4) Assignment of the determined kinetic variables (kin) of the identified objects (obj) to a class (i) of a predeterminable plurality of classes.

2. The method according to claim 1, wherein the determination of kinetic variables of the identified objects takes place from a plurality of images, in particular immediately following one another, of a captured sequence of images.

3. The method according to claim 2, wherein a sequence of textureless representations (SEM) of the respective images (x) is determined for the sequence of images (x), and wherein the determination of the kinetic variables (kin) of the identified objects (obj ) from the sequence of textureless representations (SEM).
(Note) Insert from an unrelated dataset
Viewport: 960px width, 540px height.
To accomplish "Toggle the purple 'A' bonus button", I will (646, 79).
4. The method according to claim 2 or 3, wherein a sequence of respective kinetic variables (kin) is determined for the sequence of images (x), and the assignment to the class (i) takes place depending on the sequence of kinetic variables (kin) .
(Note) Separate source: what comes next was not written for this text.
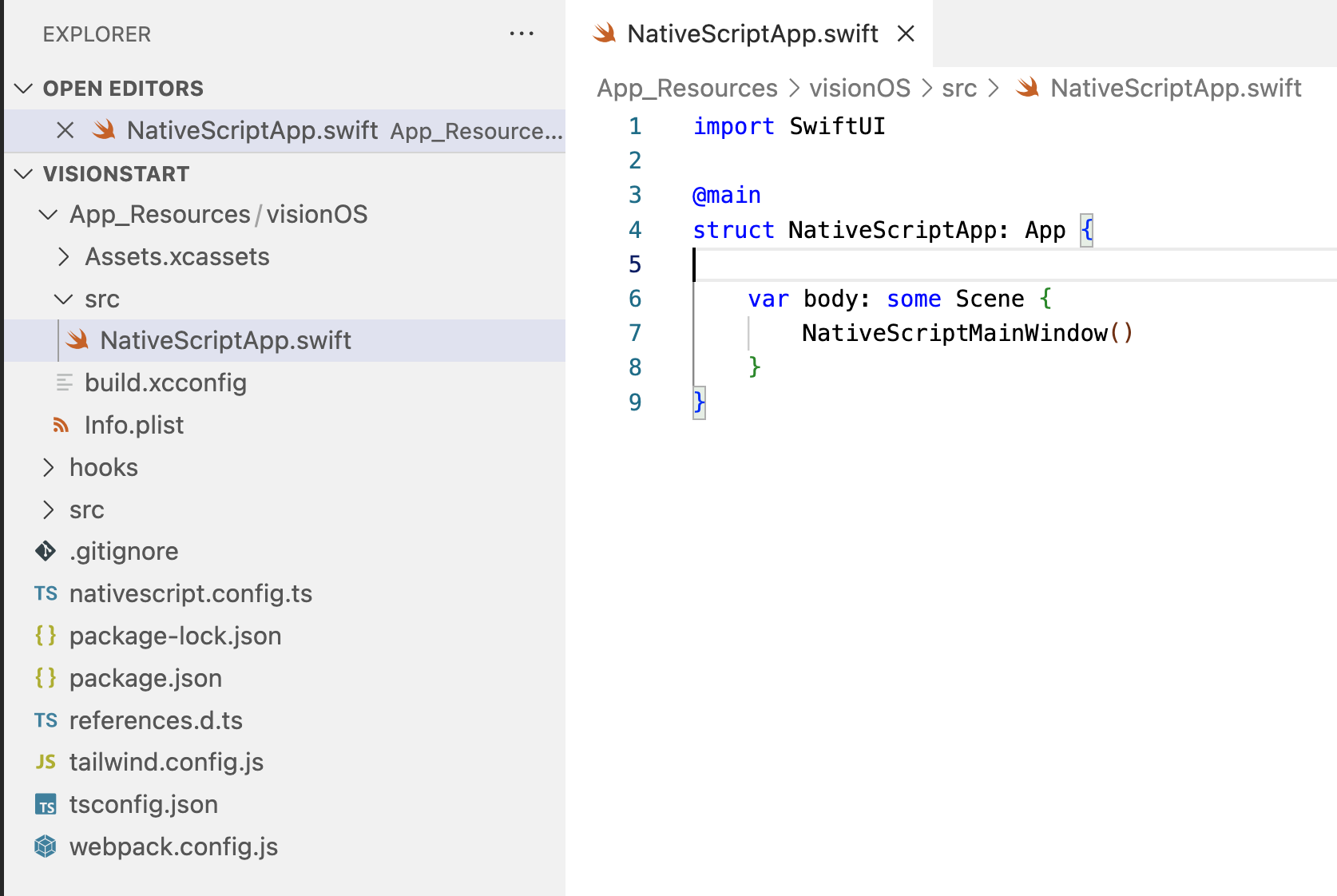Close the NativeScriptApp.swift tab
1337x896 pixels.
click(x=905, y=34)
5. The method according to claim 4, wherein the assignment to the class (i) by means of a plurality of variables characterizing clusters, in particular clusters ter centers and cluster radii, which were determined by means of a cluster algorithm on a cluster training data set.

6. Intention estimator (60) for classifying future trajectory courses of objects within the image (x) captured by the sensor (30), which is set up to carry out the method according to one of claims 1 to 5, comprising:

- A segmenter (61) which is set up to determine the textureless representation (SEM) of the image (x);

- An object detector (62) which is set up to identify objects (obj) within the image (x) and to determine kinetic variables (kin) of the identified objects (obj); and

- An estimator (63) which is set up to assign the kinetic variables (kin) of the identified objects (obj) to a class (i) of a specifiable plurality of classes.
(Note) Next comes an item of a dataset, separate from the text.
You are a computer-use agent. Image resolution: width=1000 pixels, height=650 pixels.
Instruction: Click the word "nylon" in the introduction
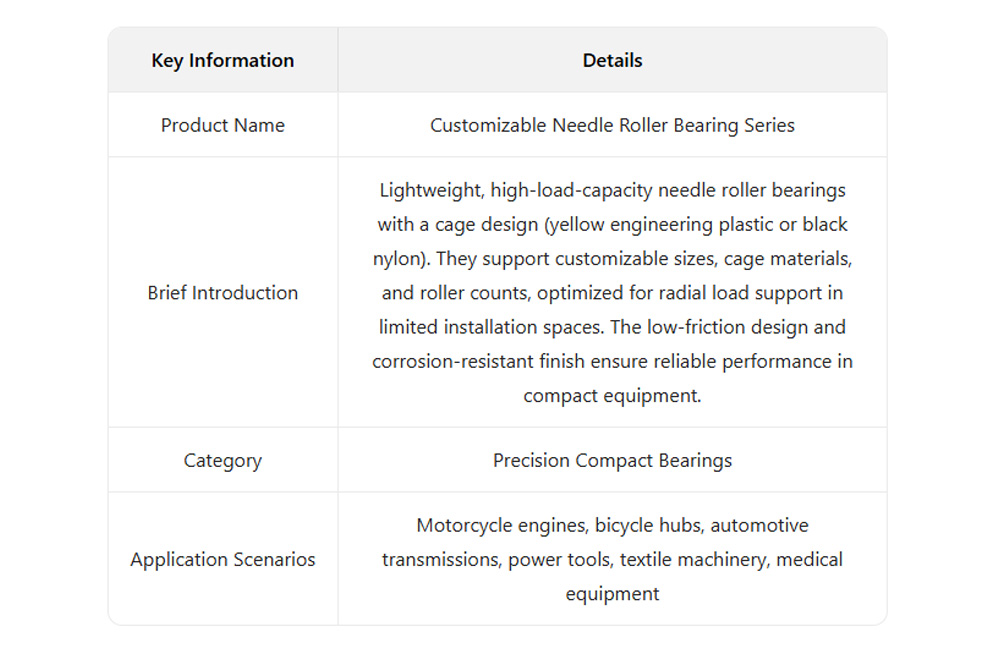click(x=397, y=259)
The computer-implemented method of training the intention estimator (60) of claim 6, comprising the steps of:

- Generating a plurality of scenes (sz);

- Generation of texture-free representations (SEM) correspondingly from a prescribable camera position from recorded images of the scene (sz);

- Providing a training data set for training the intention estimator (60), comprising the generated texture-free representations (SEM) and

a) setpoint values of the kinetic variables (kins) generated from the respective scenes, and / or

b) setpoint values generated from the respective scenes of the objects (objs) visible in the texture-free representation (SEM) from the specifiable camera position.

8. The method according to claim 7, wherein the object detector (62) is trained by means of the training data set.

9. The method according to claim 7 or 8, wherein in the respective scenes contained time courses of the kinetic variable (kin) by time courses a corresponding jerk (r) are shown.

10. Training device (140) which is set up to carry out the method according to one of claims 7 to 9.

11. Computer program which is set up to carry out the method according to one of claims 1 to 5 or 7 to 9.

12. Machine-readable storage medium (46, 146) on which the computer program according to claim 11 is stored.